# [Stated exercise]
Give the lines from the start of the items through the line containing "tap(177, 226)", inclusive, as a JSON list of strings with one string per line and blank lines left out.

Word and item position data
--- Begin ---

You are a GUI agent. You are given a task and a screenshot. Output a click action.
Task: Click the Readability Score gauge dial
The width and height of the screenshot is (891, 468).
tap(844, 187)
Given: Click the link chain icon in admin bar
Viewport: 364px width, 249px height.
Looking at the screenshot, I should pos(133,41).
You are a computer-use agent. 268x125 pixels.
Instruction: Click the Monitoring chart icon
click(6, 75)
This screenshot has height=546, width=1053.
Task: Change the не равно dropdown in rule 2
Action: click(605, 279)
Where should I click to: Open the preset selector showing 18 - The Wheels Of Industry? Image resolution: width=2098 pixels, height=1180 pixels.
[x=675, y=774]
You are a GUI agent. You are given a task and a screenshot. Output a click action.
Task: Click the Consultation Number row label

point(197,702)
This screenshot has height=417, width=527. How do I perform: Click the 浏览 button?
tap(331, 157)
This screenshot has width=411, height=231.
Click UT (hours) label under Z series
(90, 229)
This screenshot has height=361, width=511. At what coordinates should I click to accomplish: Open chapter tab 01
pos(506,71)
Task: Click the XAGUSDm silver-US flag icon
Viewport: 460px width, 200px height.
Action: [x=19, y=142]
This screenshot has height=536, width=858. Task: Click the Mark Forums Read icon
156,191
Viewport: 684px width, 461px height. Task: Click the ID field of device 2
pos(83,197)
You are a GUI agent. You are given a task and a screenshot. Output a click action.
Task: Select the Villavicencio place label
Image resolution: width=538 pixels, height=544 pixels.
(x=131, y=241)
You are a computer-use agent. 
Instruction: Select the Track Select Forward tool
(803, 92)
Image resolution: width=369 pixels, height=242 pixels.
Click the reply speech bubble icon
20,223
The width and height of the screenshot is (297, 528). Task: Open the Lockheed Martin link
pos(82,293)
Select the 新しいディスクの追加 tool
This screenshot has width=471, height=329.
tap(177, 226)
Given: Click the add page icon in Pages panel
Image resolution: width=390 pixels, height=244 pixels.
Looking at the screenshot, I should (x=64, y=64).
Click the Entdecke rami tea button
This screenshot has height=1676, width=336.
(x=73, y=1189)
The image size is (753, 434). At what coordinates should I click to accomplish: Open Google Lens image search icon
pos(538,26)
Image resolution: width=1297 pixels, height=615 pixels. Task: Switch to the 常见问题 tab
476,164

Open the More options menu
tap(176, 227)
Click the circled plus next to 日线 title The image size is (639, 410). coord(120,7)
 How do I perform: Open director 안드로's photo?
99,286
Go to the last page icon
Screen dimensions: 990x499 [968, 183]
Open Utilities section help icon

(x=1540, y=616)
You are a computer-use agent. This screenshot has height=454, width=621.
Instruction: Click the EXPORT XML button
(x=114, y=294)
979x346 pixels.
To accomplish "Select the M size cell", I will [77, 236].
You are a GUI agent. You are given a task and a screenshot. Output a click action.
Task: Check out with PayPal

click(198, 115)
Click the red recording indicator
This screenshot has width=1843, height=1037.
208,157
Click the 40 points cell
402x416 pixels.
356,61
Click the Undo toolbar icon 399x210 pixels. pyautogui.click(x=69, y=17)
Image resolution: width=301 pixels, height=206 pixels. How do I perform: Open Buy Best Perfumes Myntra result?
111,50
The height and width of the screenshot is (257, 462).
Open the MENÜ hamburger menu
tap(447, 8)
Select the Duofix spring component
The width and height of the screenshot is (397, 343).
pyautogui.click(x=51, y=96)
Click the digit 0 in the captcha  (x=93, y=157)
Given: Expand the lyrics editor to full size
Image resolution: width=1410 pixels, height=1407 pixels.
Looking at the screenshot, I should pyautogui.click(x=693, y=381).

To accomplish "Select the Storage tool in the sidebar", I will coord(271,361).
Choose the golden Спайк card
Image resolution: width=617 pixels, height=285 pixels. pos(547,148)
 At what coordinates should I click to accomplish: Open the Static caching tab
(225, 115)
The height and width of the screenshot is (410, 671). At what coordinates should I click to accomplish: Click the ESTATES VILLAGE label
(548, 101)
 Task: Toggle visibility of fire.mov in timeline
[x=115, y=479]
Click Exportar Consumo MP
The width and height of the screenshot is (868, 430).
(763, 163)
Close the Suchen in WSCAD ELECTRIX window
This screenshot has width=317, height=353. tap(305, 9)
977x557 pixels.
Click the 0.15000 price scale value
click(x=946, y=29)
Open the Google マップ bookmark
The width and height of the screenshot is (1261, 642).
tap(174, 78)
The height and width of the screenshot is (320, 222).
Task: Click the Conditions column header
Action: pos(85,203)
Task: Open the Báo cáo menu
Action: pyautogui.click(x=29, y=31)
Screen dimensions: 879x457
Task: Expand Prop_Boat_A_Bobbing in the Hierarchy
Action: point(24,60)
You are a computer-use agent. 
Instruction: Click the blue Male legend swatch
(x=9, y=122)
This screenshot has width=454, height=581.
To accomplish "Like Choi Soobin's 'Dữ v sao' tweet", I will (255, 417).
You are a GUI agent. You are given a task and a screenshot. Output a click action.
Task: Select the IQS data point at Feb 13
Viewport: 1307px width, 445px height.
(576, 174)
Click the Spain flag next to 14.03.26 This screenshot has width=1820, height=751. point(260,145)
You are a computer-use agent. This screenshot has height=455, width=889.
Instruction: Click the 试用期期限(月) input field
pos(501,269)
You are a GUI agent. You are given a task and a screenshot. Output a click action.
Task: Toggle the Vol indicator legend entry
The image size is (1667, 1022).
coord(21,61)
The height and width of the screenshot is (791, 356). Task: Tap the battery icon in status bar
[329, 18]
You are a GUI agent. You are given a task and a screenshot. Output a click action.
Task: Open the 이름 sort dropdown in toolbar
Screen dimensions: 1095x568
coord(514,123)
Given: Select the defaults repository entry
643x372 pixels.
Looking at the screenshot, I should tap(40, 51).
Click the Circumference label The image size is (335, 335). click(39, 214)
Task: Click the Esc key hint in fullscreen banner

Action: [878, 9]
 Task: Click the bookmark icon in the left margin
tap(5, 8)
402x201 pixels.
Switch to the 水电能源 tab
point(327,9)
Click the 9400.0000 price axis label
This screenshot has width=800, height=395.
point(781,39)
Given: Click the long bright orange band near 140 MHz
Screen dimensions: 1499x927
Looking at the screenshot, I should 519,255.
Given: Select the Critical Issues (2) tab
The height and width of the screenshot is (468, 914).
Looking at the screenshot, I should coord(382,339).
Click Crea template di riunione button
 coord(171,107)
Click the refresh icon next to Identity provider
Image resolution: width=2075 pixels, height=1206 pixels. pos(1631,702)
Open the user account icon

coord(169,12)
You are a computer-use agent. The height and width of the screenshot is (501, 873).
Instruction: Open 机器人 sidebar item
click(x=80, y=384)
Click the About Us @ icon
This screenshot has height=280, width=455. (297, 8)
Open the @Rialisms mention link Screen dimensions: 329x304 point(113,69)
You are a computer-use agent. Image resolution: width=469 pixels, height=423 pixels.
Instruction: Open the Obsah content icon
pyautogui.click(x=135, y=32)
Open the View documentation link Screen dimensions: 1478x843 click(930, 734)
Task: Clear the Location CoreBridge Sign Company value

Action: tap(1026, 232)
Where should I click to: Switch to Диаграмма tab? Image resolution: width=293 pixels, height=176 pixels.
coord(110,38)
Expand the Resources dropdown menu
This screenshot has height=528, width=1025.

--- End ---

# [In response]
[
  "You are a GUI agent. You are given a task and a screenshot. Output a click action.",
  "Task: Click the Readability Score gauge dial",
  "The width and height of the screenshot is (891, 468).",
  "tap(844, 187)",
  "Given: Click the link chain icon in admin bar",
  "Viewport: 364px width, 249px height.",
  "Looking at the screenshot, I should pos(133,41).",
  "You are a computer-use agent. 268x125 pixels.",
  "Instruction: Click the Monitoring chart icon",
  "click(6, 75)",
  "This screenshot has height=546, width=1053.",
  "Task: Change the не равно dropdown in rule 2",
  "Action: click(605, 279)",
  "Where should I click to: Open the preset selector showing 18 - The Wheels Of Industry? Image resolution: width=2098 pixels, height=1180 pixels.",
  "[x=675, y=774]",
  "You are a GUI agent. You are given a task and a screenshot. Output a click action.",
  "Task: Click the Consultation Number row label",
  "point(197,702)",
  "This screenshot has height=417, width=527. How do I perform: Click the 浏览 button?",
  "tap(331, 157)",
  "This screenshot has width=411, height=231.",
  "Click UT (hours) label under Z series",
  "(90, 229)",
  "This screenshot has height=361, width=511. At what coordinates should I click to accomplish: Open chapter tab 01",
  "pos(506,71)",
  "Task: Click the XAGUSDm silver-US flag icon",
  "Viewport: 460px width, 200px height.",
  "Action: [x=19, y=142]",
  "This screenshot has height=536, width=858. Task: Click the Mark Forums Read icon",
  "156,191",
  "Viewport: 684px width, 461px height. Task: Click the ID field of device 2",
  "pos(83,197)",
  "You are a GUI agent. You are given a task and a screenshot. Output a click action.",
  "Task: Select the Villavicencio place label",
  "Image resolution: width=538 pixels, height=544 pixels.",
  "(x=131, y=241)",
  "You are a computer-use agent. ",
  "Instruction: Select the Track Select Forward tool",
  "(803, 92)",
  "Image resolution: width=369 pixels, height=242 pixels.",
  "Click the reply speech bubble icon",
  "20,223",
  "The width and height of the screenshot is (297, 528). Task: Open the Lockheed Martin link",
  "pos(82,293)",
  "Select the 新しいディスクの追加 tool",
  "This screenshot has width=471, height=329.",
  "tap(177, 226)"
]